> **Raw data**
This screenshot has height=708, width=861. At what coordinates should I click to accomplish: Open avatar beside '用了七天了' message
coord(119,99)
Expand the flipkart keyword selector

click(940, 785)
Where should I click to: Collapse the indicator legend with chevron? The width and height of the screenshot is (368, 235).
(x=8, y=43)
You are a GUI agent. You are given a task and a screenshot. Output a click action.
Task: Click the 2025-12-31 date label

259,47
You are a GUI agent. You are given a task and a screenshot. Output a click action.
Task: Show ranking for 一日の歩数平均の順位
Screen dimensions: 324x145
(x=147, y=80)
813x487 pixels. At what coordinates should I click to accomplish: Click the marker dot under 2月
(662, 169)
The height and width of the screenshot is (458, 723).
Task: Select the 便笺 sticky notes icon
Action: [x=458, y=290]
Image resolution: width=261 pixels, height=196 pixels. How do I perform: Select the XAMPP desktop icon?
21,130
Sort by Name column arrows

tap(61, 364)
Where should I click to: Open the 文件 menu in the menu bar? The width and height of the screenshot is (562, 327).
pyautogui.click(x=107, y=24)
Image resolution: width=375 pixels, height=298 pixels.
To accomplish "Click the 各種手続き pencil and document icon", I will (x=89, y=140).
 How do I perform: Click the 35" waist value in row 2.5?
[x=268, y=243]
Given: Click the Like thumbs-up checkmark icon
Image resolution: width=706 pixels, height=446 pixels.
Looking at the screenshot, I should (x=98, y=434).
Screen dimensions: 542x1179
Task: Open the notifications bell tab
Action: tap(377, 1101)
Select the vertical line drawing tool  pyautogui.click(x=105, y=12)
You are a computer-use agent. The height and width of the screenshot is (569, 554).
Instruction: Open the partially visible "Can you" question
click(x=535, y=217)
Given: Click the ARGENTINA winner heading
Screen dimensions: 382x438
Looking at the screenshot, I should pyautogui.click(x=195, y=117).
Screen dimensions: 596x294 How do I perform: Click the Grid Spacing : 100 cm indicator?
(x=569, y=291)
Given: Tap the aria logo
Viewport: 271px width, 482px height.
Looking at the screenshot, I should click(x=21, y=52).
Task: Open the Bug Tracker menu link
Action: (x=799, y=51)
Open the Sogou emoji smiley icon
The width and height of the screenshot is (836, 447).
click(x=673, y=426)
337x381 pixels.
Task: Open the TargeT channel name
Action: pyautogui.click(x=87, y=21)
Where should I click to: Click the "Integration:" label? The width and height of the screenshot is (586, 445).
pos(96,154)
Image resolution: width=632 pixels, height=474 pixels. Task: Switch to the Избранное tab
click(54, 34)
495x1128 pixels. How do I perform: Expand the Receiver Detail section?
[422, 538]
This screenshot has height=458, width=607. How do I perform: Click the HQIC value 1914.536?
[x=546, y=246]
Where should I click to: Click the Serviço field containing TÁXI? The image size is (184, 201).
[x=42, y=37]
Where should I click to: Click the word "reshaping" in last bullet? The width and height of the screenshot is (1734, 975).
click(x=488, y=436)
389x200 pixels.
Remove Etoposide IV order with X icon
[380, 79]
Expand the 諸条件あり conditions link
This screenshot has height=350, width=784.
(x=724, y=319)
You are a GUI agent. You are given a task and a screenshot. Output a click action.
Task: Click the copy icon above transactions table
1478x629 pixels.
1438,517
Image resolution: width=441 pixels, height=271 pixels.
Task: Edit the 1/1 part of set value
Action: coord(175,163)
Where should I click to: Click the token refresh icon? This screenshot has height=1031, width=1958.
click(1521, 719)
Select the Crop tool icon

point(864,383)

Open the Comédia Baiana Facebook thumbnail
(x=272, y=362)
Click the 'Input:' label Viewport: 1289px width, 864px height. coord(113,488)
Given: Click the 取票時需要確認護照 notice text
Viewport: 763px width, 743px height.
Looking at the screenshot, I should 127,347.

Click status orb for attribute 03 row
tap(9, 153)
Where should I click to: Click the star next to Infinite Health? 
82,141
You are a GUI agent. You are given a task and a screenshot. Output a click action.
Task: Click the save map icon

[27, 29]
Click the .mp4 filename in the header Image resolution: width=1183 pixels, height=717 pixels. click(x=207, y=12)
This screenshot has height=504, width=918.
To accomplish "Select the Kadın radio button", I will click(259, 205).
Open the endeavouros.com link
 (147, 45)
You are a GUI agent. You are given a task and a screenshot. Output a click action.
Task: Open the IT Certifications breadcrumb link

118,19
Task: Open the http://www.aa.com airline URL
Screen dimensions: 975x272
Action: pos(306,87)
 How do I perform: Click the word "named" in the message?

> **Your instructions**
What you give back must be the stretch above, starting at the line with "You are a computer-use" and ending at the line with "Given: Click the ARGENTINA winner heading", copied exactly.

> **Response to the task**
You are a computer-use agent. The height and width of the screenshot is (569, 554).
Instruction: Open the partially visible "Can you" question
click(x=535, y=217)
Given: Click the ARGENTINA winner heading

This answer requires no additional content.